Indexing and Sharding

Your interviewer will expect you to understand how Elasticsearch stores and organizes data. The core concepts are indexes, shards, and replicas.

Indexes: An index is a collection of documents that have somewhat similar characteristics. For example, you could have an index for customer data, another for a product catalog, and another for order data.
Shards: Because Elasticsearch is a distributed search engine, an index is usually split into a number of shards. Each shard is in itself a fully-functional and independent "index" that can be hosted on any node in the cluster. By distributing the documents in an index across multiple shards, and distributing those shards across multiple nodes, Elasticsearch can ensure redundancy, which both protects against hardware failures and increases query capacity as nodes are added to a cluster.
Replicas: Elasticsearch allows you to make one or more copies of your index’s shards, which are called replica shards or replicas. Replication provides high availability in case a shard or node fails. It also allows you to scale out your search volume because searches can be executed on all replicas in parallel.

Primary and Replica Shards

Each document in your index belongs to one primary shard. The number of primary shards in your index is fixed at the time of index creation. A replica shard is a copy of a primary shard. A replica shard is never on the same node as its primary shard.

Querying and Aggregations

Elasticsearch provides a powerful, JSON-based Domain Specific Language (DSL) for querying your data. Your interviewer will want to know that you have a basic understanding of how to query Elasticsearch.

Query DSL: The Query DSL is a flexible, expressive query language that allows you to build complex queries. It supports a wide variety of query types, including full-text queries, term-level queries, and geospatial queries.
Aggregations: The aggregations framework helps provide aggregated data based on a search query. It is based on simple building blocks called aggregations, that can be composed in order to build complex summaries of the data. An aggregation can be seen as a unit-of-work that builds analytic information over a set of documents.
Relevance Scoring: By default, Elasticsearch sorts matching results by their relevance score, which measures how well each document matches a query. The relevance score is a positive floating-point number, returned in the _score metadata field of the search results.
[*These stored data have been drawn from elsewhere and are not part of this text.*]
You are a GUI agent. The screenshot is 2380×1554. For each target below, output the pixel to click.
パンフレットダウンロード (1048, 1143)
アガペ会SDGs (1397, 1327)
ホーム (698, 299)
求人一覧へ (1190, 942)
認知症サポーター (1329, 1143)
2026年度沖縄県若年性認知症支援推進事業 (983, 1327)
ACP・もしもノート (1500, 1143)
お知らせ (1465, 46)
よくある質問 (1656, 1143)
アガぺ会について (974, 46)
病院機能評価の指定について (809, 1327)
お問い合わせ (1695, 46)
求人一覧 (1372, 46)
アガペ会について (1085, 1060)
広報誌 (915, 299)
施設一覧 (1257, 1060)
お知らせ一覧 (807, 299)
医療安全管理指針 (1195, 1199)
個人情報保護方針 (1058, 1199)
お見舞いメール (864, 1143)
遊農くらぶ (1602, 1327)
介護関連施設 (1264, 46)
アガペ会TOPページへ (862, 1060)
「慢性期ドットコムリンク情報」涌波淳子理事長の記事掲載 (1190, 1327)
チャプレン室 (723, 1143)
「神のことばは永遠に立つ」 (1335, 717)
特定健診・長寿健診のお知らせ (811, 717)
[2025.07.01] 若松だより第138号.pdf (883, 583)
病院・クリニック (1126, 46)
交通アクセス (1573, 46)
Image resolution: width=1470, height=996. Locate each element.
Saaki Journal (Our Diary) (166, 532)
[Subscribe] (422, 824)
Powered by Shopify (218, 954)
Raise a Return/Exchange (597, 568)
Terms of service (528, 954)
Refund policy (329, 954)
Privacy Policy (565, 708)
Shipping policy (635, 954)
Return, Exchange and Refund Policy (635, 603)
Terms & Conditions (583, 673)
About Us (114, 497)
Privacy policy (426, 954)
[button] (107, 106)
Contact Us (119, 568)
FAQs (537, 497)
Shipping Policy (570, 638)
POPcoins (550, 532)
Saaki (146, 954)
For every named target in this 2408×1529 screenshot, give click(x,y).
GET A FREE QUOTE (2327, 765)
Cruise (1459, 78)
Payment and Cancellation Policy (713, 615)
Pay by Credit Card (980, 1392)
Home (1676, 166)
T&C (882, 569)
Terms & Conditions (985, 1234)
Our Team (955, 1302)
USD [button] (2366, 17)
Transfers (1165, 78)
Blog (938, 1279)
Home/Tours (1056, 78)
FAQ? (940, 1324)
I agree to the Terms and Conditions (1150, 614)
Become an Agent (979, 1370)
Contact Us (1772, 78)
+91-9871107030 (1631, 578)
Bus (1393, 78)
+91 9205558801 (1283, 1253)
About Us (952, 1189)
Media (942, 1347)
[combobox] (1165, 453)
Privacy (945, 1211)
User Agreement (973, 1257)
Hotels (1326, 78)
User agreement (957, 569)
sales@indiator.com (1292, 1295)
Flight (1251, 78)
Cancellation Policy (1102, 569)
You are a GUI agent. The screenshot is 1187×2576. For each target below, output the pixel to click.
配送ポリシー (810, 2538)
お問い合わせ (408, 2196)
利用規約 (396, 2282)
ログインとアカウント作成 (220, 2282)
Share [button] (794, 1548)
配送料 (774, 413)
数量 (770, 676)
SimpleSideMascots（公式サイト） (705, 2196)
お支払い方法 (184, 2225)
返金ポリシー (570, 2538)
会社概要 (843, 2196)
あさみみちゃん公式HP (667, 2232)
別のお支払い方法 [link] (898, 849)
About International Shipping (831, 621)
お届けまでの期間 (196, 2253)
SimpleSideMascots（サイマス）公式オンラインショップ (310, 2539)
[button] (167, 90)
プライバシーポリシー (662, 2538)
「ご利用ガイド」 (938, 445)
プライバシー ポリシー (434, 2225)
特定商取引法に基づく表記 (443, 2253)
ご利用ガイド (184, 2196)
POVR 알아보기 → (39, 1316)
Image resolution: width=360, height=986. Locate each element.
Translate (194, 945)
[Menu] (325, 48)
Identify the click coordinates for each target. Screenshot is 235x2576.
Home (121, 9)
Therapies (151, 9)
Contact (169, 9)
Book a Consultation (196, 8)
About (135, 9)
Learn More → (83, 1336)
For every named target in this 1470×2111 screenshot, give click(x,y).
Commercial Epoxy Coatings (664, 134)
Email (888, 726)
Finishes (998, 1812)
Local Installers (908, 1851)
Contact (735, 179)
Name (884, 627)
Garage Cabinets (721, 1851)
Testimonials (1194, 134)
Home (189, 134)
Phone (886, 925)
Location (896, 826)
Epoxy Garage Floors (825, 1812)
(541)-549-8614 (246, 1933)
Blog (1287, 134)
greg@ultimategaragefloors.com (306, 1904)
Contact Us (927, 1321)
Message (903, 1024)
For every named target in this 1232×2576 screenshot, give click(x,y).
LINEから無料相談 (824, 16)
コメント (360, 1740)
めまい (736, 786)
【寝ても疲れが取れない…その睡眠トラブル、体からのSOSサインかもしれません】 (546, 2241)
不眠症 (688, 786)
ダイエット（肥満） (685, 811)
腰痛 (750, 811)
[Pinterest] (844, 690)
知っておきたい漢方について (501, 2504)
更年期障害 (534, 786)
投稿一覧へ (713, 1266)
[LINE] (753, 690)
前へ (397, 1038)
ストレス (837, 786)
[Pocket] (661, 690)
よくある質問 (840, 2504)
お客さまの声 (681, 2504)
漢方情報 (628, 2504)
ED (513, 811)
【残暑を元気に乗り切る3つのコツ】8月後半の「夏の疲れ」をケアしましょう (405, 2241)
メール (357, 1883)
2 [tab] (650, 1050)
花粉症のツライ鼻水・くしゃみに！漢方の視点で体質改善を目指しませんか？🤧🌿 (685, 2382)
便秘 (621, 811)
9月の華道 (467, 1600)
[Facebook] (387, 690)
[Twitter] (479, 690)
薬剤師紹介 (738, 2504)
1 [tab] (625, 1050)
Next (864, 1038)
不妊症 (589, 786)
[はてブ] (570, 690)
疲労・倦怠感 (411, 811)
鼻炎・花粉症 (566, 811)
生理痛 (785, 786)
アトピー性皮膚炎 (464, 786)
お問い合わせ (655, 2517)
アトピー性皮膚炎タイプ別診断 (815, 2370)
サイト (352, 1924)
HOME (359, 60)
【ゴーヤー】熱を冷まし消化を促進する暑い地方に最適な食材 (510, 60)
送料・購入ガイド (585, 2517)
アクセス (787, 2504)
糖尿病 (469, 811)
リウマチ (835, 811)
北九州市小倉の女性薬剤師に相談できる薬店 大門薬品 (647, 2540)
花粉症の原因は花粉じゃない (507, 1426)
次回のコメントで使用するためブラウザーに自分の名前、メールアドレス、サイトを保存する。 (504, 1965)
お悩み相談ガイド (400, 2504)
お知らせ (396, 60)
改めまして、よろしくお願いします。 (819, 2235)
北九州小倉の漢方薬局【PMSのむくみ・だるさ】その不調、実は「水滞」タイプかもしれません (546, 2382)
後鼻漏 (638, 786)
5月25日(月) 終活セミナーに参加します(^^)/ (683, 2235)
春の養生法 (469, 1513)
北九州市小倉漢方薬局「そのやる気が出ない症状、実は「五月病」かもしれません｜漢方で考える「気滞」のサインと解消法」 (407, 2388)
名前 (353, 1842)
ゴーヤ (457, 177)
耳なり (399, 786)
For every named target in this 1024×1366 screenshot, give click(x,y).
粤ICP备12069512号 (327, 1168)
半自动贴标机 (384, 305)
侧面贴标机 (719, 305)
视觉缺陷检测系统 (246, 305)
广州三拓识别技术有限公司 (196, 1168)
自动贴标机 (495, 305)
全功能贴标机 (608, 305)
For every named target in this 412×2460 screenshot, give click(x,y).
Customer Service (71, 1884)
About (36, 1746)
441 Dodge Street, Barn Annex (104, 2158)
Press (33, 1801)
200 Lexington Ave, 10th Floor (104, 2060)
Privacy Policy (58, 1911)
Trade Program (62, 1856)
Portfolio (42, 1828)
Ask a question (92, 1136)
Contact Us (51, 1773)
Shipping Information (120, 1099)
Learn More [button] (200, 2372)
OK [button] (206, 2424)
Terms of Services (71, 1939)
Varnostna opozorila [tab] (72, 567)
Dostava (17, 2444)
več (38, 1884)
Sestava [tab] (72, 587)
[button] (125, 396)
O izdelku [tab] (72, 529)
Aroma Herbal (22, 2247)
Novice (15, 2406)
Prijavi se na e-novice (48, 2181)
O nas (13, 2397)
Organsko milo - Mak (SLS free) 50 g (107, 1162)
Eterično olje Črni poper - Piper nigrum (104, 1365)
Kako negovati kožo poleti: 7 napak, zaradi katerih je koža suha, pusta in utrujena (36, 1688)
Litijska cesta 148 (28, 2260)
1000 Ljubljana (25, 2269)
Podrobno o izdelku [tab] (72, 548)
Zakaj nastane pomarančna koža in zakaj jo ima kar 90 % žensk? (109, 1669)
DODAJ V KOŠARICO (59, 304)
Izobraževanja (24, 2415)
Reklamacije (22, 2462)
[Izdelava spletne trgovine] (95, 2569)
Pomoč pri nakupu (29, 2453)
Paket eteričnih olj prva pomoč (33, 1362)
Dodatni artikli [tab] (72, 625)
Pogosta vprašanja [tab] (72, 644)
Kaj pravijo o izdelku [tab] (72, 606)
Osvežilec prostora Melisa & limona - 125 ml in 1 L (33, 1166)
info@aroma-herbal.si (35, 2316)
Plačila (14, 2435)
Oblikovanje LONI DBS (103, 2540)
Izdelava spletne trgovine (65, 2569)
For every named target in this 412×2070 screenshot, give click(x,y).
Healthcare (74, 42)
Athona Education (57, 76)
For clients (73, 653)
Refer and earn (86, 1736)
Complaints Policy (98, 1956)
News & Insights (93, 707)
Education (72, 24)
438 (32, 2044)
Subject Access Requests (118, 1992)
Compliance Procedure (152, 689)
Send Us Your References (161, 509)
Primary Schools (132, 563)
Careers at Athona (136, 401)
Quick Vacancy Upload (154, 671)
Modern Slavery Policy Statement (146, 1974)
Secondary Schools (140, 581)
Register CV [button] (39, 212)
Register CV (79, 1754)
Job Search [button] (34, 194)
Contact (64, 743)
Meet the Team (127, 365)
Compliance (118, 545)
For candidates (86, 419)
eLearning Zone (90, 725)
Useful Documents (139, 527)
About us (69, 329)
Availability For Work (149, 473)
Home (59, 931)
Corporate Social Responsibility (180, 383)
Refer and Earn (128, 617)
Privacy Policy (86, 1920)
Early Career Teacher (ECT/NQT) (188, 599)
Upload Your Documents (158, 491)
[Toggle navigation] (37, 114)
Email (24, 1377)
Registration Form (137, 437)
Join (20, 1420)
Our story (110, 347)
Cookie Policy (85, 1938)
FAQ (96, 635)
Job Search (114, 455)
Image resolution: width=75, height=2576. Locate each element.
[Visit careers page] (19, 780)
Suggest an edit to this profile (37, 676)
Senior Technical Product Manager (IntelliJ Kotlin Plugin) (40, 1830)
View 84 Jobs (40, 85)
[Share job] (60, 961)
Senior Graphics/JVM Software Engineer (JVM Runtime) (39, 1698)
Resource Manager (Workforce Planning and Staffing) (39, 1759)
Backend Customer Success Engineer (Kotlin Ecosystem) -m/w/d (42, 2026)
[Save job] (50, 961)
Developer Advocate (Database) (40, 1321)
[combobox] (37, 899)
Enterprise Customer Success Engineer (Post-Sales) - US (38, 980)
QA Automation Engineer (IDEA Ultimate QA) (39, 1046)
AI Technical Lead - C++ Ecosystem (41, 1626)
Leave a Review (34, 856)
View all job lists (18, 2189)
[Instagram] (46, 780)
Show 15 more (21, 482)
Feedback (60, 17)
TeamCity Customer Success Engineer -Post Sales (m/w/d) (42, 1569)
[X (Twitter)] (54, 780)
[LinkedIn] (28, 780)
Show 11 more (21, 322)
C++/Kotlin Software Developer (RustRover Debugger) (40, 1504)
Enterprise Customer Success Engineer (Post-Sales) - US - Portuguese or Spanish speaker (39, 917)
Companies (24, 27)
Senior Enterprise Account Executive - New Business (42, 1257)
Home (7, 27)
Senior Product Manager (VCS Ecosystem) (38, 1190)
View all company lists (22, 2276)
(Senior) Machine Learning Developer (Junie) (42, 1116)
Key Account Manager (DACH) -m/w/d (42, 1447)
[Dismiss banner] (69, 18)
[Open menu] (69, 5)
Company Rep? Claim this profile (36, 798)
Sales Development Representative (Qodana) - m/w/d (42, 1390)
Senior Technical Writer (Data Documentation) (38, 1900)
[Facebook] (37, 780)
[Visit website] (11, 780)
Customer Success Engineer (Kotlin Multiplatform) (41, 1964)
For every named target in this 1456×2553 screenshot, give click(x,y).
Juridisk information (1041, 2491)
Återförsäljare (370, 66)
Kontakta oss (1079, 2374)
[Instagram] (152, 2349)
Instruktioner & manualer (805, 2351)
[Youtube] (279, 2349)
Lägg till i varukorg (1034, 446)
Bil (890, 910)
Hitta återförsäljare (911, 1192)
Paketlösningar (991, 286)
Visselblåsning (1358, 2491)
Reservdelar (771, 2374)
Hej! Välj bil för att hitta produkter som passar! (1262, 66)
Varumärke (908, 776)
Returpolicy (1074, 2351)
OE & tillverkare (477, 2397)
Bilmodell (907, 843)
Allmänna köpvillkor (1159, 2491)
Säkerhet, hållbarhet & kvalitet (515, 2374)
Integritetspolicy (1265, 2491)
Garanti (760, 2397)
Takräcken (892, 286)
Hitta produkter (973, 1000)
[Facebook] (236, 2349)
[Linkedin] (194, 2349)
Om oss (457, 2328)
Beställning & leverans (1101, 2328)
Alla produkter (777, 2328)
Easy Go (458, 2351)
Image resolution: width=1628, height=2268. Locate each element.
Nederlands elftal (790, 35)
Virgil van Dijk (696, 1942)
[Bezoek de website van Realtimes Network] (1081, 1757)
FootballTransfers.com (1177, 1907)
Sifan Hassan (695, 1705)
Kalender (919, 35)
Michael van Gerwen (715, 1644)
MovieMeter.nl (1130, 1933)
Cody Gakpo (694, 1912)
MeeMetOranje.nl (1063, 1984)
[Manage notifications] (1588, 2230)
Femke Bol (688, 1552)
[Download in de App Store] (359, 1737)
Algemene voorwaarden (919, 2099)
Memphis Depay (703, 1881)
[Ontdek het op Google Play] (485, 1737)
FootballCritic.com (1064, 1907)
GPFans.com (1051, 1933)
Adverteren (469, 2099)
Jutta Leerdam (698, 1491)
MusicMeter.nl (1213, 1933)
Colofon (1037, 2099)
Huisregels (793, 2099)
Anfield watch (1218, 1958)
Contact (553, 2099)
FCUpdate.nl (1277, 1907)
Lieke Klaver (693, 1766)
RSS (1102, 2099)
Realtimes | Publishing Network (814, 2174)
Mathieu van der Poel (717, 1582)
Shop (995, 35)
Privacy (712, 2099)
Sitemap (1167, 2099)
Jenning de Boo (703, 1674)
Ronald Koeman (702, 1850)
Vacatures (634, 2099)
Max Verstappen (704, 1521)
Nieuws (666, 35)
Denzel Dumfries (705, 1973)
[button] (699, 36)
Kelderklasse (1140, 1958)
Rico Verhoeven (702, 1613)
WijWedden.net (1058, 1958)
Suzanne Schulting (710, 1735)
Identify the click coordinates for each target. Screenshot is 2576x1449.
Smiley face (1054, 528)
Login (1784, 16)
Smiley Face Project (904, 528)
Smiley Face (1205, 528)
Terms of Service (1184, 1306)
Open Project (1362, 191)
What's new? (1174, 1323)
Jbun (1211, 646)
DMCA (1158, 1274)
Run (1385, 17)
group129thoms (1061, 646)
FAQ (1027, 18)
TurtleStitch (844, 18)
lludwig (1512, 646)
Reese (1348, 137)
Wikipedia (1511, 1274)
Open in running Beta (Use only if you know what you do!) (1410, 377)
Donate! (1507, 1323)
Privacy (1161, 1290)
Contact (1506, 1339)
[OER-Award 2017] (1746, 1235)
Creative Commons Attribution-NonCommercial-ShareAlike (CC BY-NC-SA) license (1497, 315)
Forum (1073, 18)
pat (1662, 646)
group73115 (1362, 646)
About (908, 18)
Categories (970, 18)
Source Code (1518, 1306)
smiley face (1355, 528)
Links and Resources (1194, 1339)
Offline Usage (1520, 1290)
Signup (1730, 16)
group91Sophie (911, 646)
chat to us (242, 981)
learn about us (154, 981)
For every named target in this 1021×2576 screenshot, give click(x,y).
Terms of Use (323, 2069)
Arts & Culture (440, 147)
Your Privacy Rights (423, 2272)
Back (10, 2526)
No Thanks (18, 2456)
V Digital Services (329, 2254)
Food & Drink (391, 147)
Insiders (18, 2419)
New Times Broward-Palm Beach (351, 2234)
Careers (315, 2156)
The higher the _score, the more relevant the document.

How to Use Elasticsearch in a System Design Interview

When you're in a system design interview, you should be able to articulate why you would choose Elasticsearch over other search solutions and how you would use it in your architecture.

Here are some key points to mention:

Full-Text Search: If your application requires powerful full-text search capabilities, Elasticsearch is a great choice.
Scalability: Elasticsearch is a distributed system that can be scaled out by adding more nodes to the cluster.
Analytics: Elasticsearch is not just for search. It's also a powerful analytics engine that can be used to aggregate and visualize your data.
Data Ingestion: You can use Logstash or Beats to ingest data into Elasticsearch from a variety of sources.
Trade-offs: While Elasticsearch is a powerful tool, it's not a silver bullet. It's not a good choice for applications that require strong transactional guarantees. It also has a steep learning curve and can be complex to manage at scale.

By discussing these points, you'll demonstrate to your interviewer that you have a solid understanding of Elasticsearch and how to use it to build powerful search and analytics applications.

Example System Design Problems

Here are a few examples of system design problems where you might use Elasticsearch:

Design Yelp: Elasticsearch is a great choice for the search functionality of a Yelp-like service. It can be used to index all the business data and provide fast, relevant search results with support for geospatial queries.
Design Twitter: The search functionality of Twitter could be powered by Elasticsearch. It would allow users to search for tweets, users, and hashtags.
Design an E-Commerce Platform: Elasticsearch could be used to power the product search for an e-commerce platform. It would allow users to search for products by name, category, and other attributes.